Durban - Former Lotus FM jock Ravi Govender says his axing over social media comments about the president was not warranted and the matter had been blown out of proportion.
“I don’t know what I’m going to do. I’m trying to see what options there are, but if I did get my job back I would be harassed and under scrutiny all the time, and that’s not how I’d like to work,” he said.
Known to fans as Ravi G, Govender said he was asked on Monday to explain why he believed his Facebook post referring to President Jacob Zuma as an “uneducated creature” and a zombie did not bring the SABC into disrepute.
This was after Zuma’s son Edward released a statement and threatened legal action.
The post was replaced with an apology including - said Govender - a personal phone call to Edward to apologise.
“He said he didn’t want to hear from me and dropped the phone,” said Govender.

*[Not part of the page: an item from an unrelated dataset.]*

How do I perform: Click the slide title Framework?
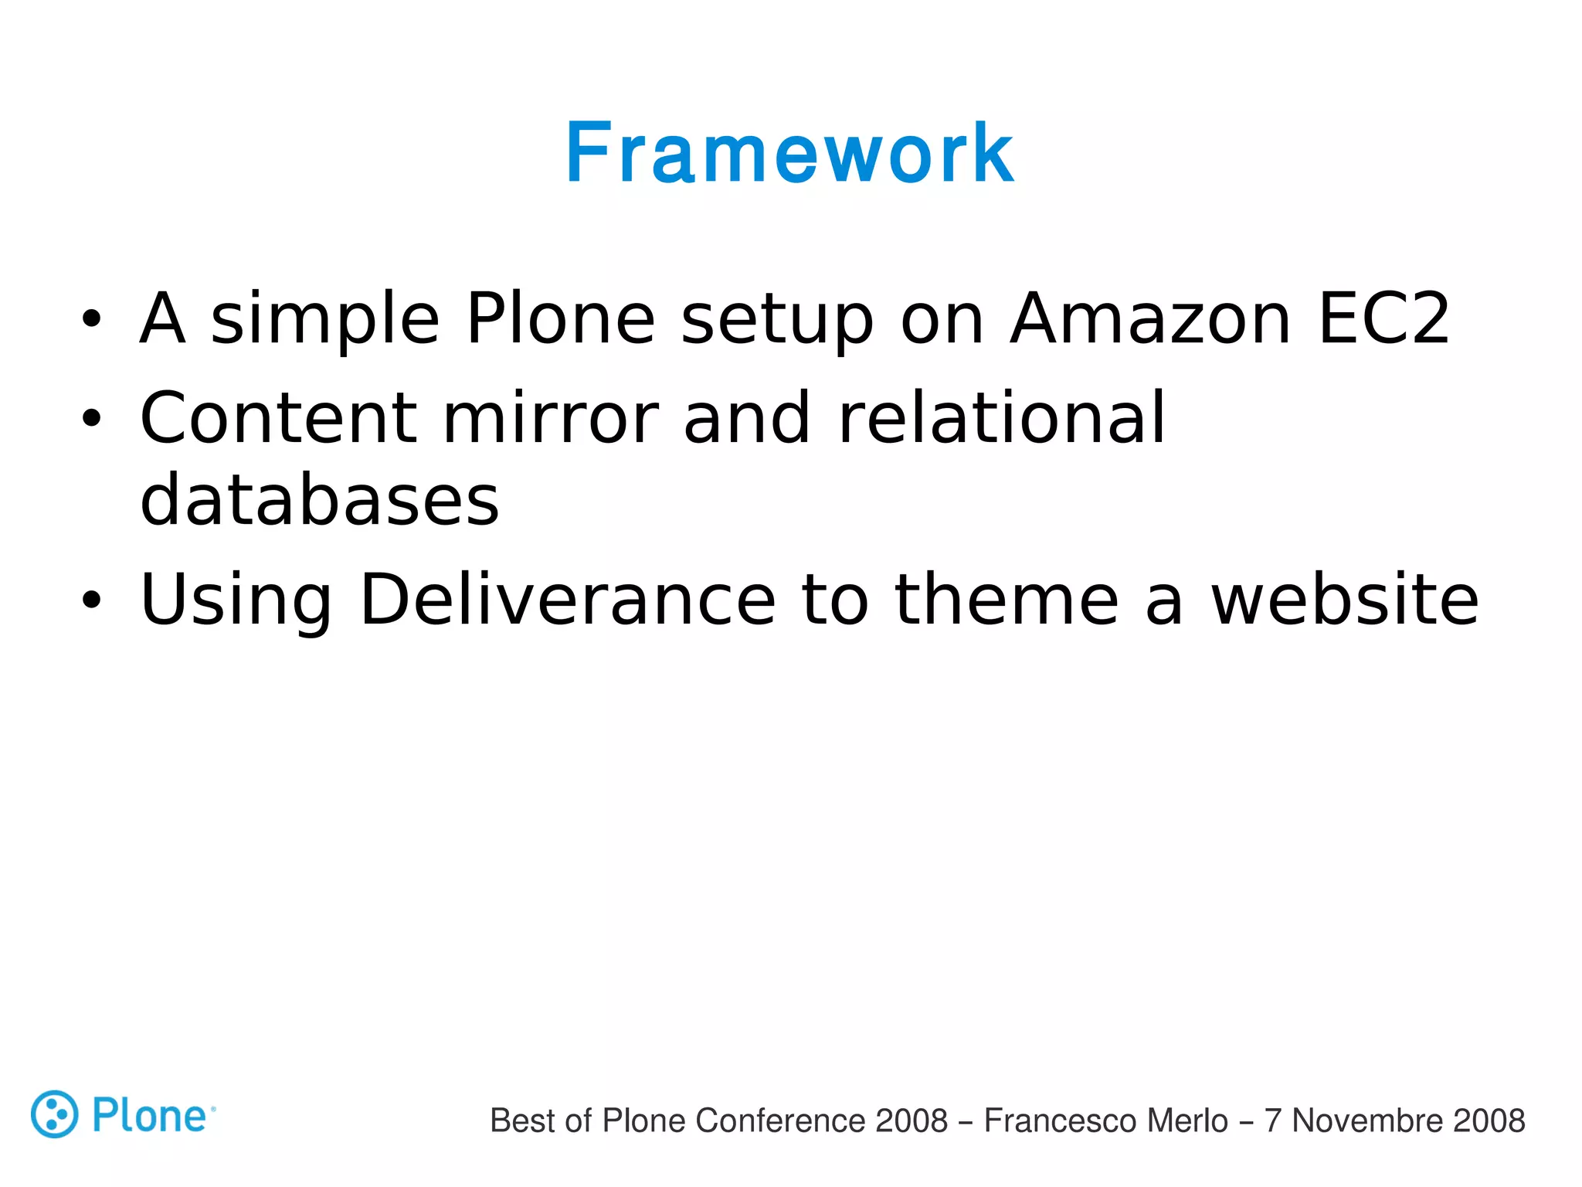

Govender also responded and apologised to each “threatening and vulgar” message in his inbox.
He was later informed that his year-on-year contract had been terminated.
“All of this happened in one day. One post changed the course of my life. Lotus FM was a sizeable chunk of income but what’s more important to me is my fans and the medium of radio, I’m going to miss that. I went 12 years without missing a single show. ”
Govender believes he was made an example of.
But SABC spokesperson Kaizer Kganyago said Govender’s contract was terminated with immediate effect because he had brought the broadcaster into disrepute, in contravention of his contract.
It also had nothing to do with the comments being about the president. “Whatever you do in the public space, you carry the platform (TV channel/ radio station) with you, so you must behave according to the contract agreed upon.” Kganyago said this was the first time the SABC had dealt decisively and with expediency with such matters.
Social media expert and director of the Durban University of Technology’s e-Skills CoLab, Dr Colin Thakur, said the instantaneous nature of social media was a blessing and a curse. “It’s a blessing because you can send out an idea, thought or emotion and get maximum reach, but the downside is that there is no scope for moderation or regretting.
“Once what you say is out there, it’s out there, and the more embarrassing and humiliating the post, the more it’s likely to be amplified,” he said.
Thakur warned that social media did not forget, and deleting and apologising - even if done mere minutes later - almost always came too late.